The works of Colin Carney and Adrienne Spier are both fixated on re-imagining the presentation of the transitory. Drawing upon a hundred years of aesthetic tradition, the work of these artists manages to catapult itself into new terrain: Carney’s digitally manipulated photographs freeze transition eternally, while Spier’s eclectic, sculptural reconfigurations remain eternally in transition.

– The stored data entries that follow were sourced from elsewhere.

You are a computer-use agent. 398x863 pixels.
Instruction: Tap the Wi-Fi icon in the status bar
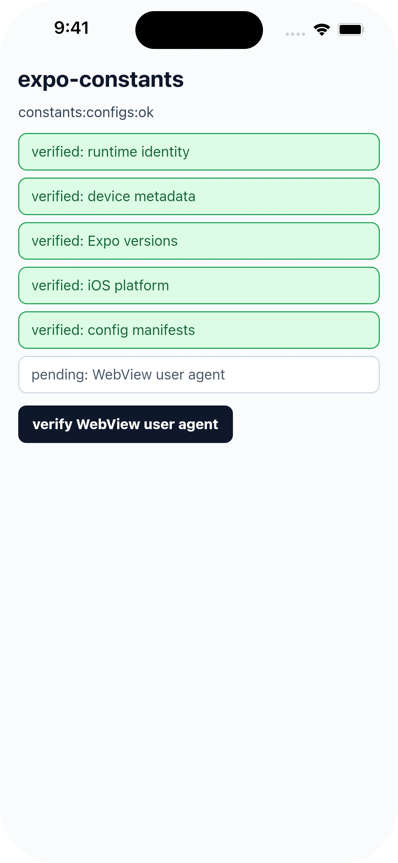322,30
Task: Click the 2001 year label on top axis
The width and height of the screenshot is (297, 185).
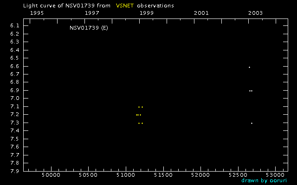Action: point(201,13)
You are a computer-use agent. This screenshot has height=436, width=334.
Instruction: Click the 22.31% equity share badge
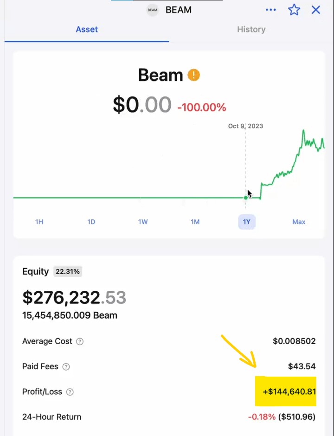pyautogui.click(x=68, y=272)
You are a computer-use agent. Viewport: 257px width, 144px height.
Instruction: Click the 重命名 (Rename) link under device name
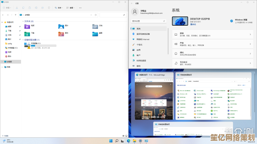tap(193, 24)
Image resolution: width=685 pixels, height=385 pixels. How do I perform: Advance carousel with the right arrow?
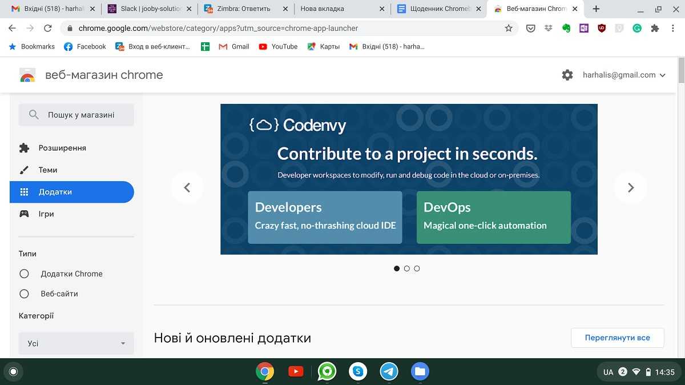click(x=630, y=187)
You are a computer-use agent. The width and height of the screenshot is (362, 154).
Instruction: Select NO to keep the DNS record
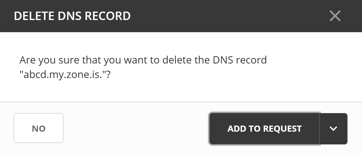(39, 128)
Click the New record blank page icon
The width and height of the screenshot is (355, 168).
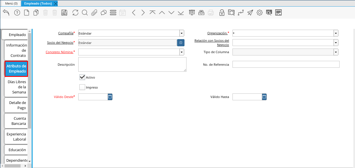pyautogui.click(x=27, y=13)
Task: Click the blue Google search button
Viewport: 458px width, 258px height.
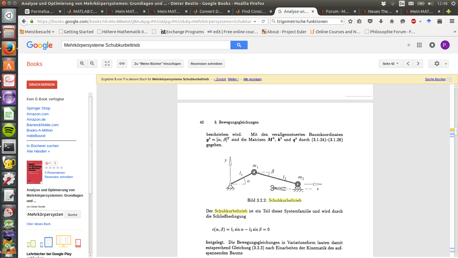Action: point(239,45)
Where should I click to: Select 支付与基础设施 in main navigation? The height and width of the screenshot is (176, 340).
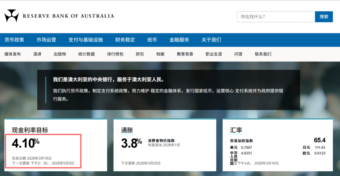pyautogui.click(x=86, y=40)
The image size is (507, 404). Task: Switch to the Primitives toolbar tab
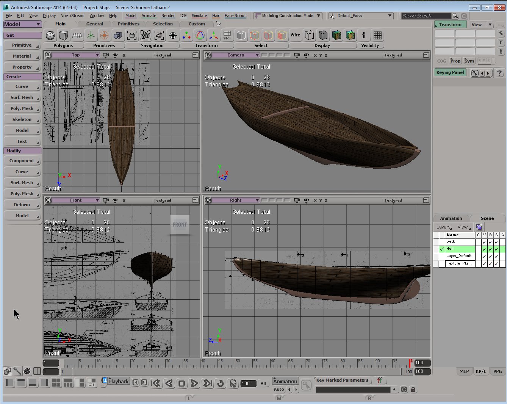click(x=128, y=24)
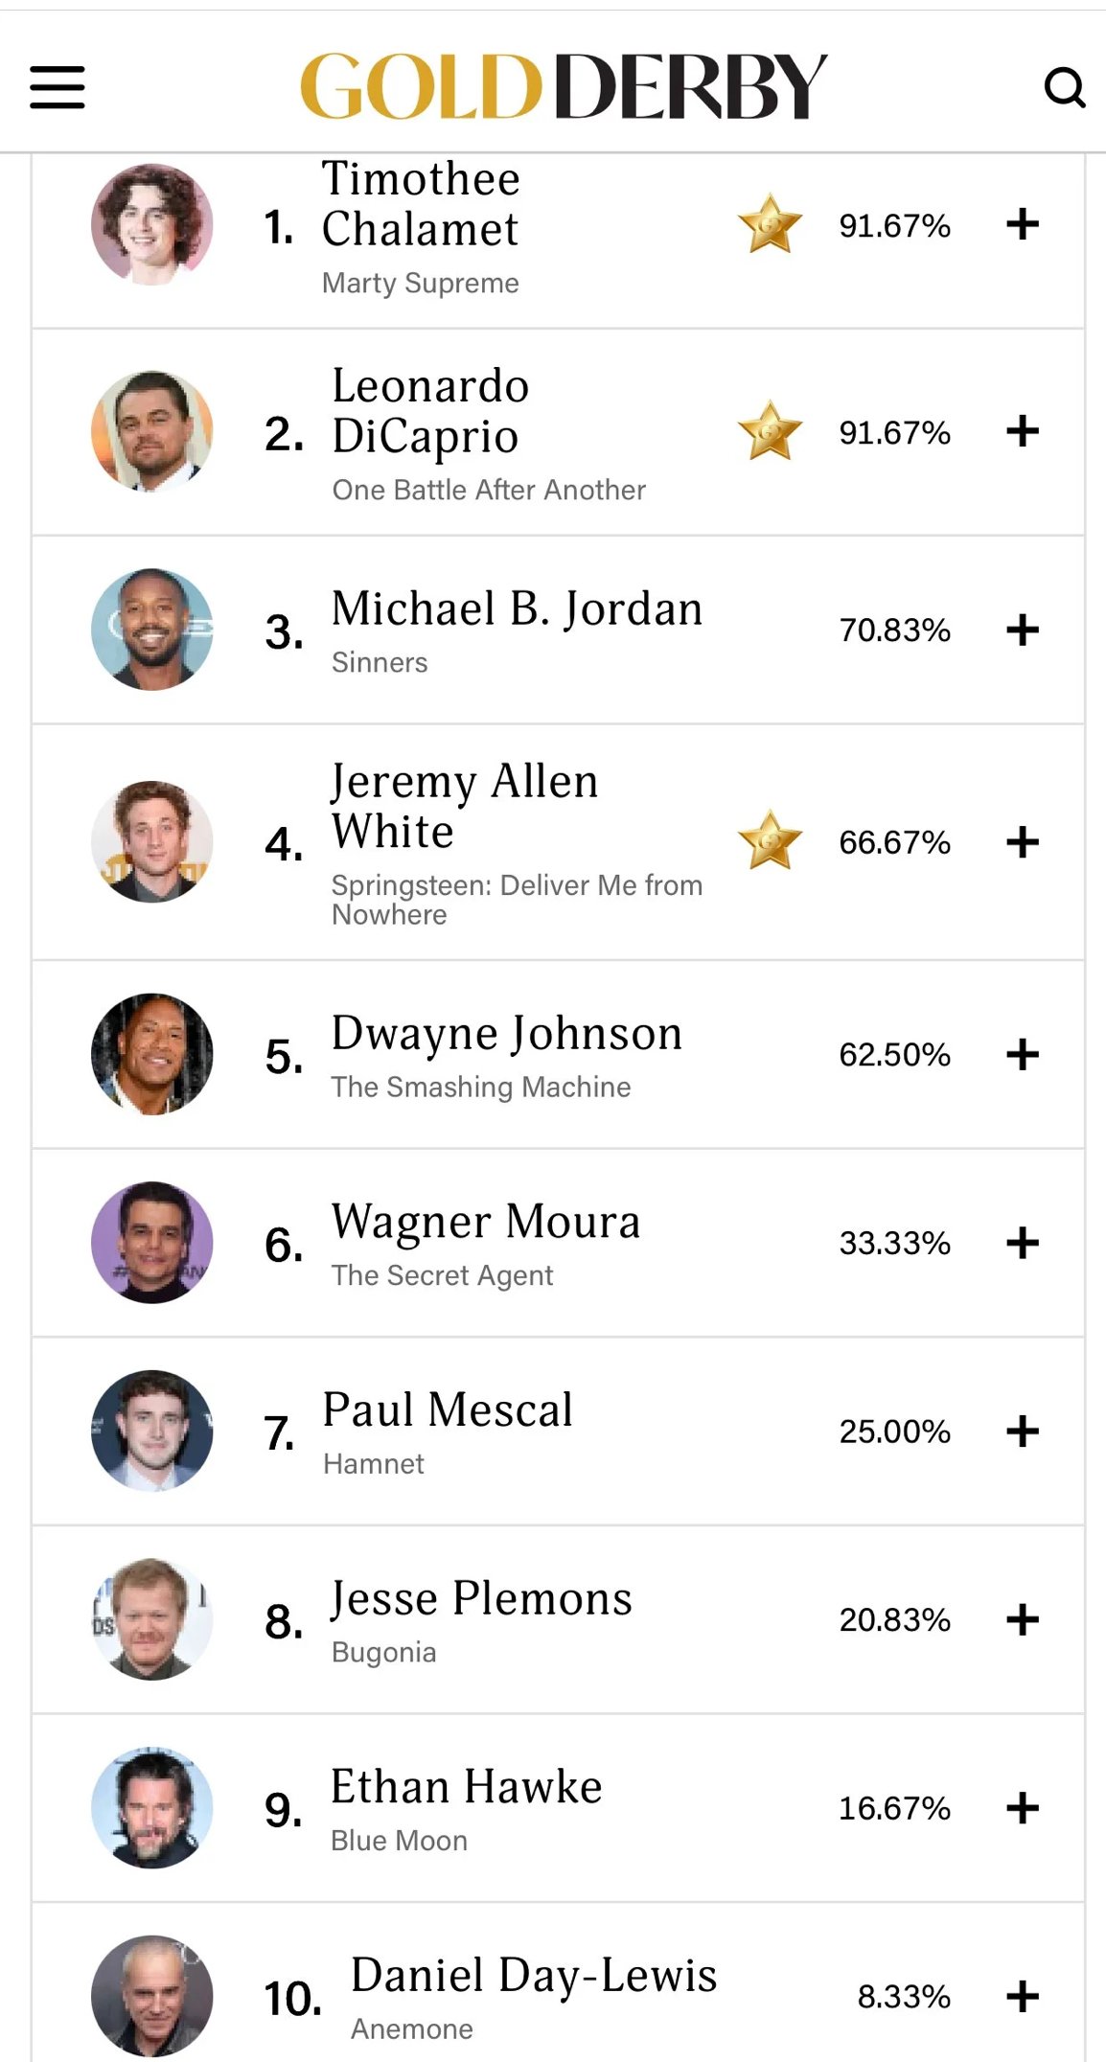Open Jesse Plemons name link

click(x=481, y=1598)
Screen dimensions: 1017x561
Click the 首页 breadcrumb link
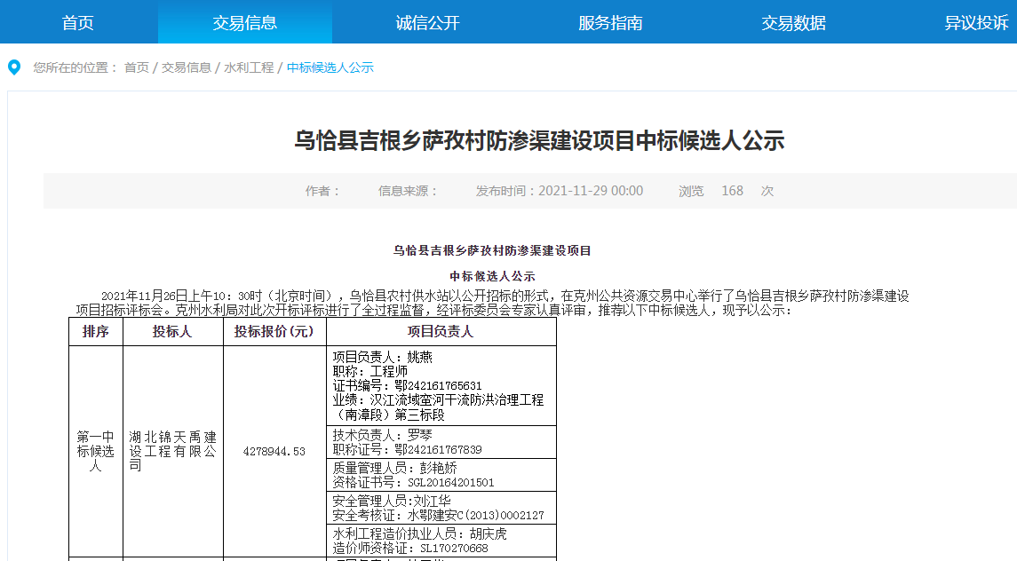tap(137, 67)
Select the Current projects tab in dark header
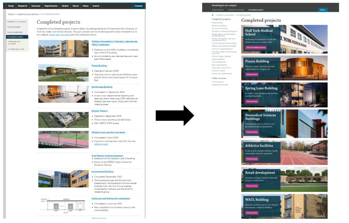The width and height of the screenshot is (349, 223). pyautogui.click(x=218, y=10)
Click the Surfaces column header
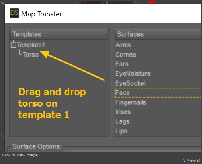 pos(158,34)
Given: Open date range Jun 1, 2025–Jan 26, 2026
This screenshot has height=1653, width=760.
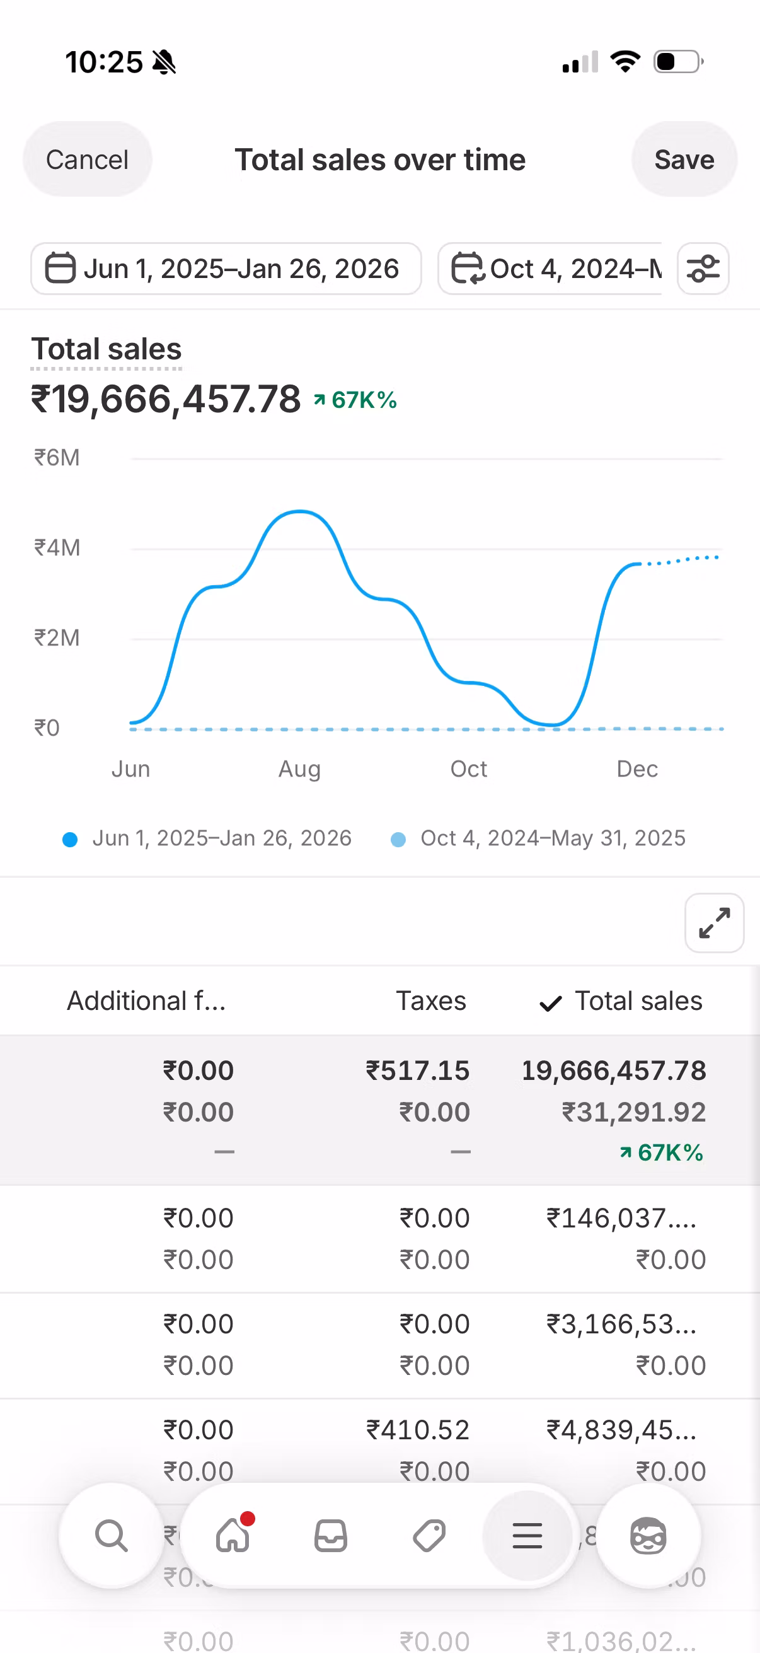Looking at the screenshot, I should point(226,268).
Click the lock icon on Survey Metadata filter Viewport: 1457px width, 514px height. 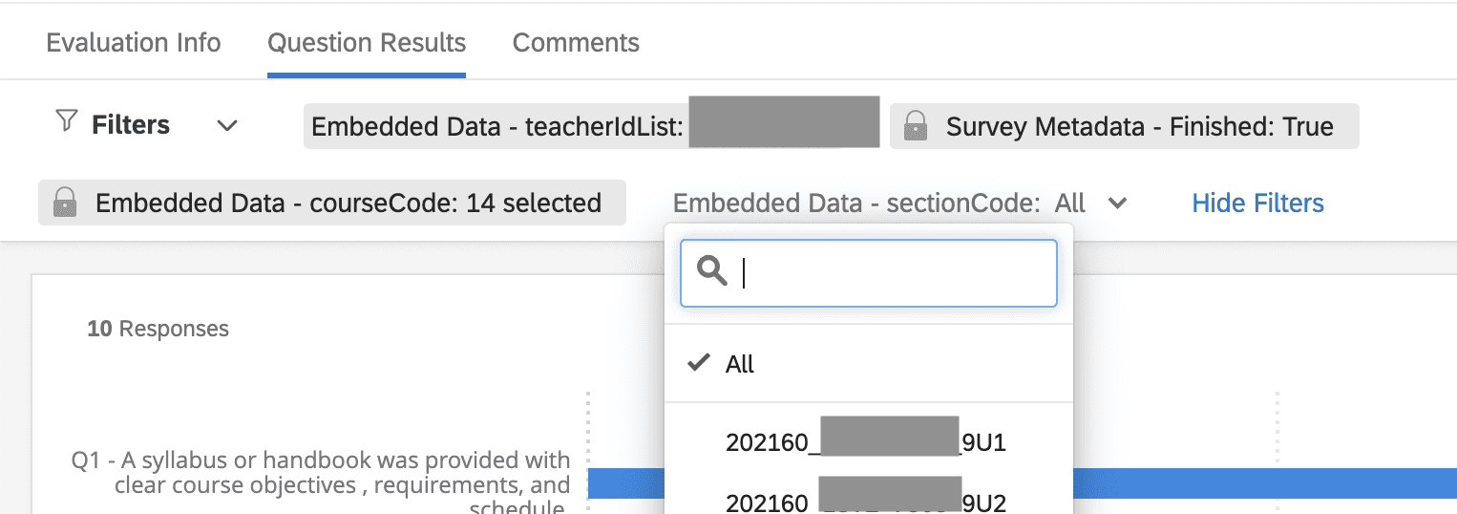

Colin Carney’s large format prints overlay and overlap multiple points of view of (usually) the same subject. By manipulating the translucency of these overlays, his works provide an all-at-once-ish sense of visual perspective that is conceptually (if not formally) similar to Cubism. His imagery feels marvelously haunted by the memory of his subjects. As the traces created by his process embed each print with an eerie presence, the ghosts of each instant morosely intermingle.
Although the ultimate output of Adrienne Spier’s work can take many forms, such as video, digital print or sculpture, her work is deeply invested in sculptural conversation. Working within the Duchampian tradition of the reconfigured ready-made, Spier accumulates old, discarded furniture as the raw material for her assemblages. Like Carney’s images, Spier’s work is likewise haunted by the memories of a recent past. Her sculptures bear the scars of these histories: school desks riddled with magic-marker graffiti, domestic furniture deeply worn from age and use. Like an aesthetic Dr. Frankenstein, she re-animates these shorn and shabby remains into something that breaths anew.
It wasn’t all that long ago that human life was relatively constant. People were born in a place, lived and died with very little changing over that course. Since the late 18th Century, however, change itself has been the only constant, and the speed at which this alteration occurs continually escalates. The desire to signify this sense of motion has likewise been important in art ever since, and it is this tradition that Colin Carney and Adrienne Spier spiral out of. Preoccupied by our collective reminiscences, their work gives agency to the temporal. Like a clock that ticks but doesn’t advance, their work remains fixed in movement - while time spins ahead the whirligig sprawls presumptuous.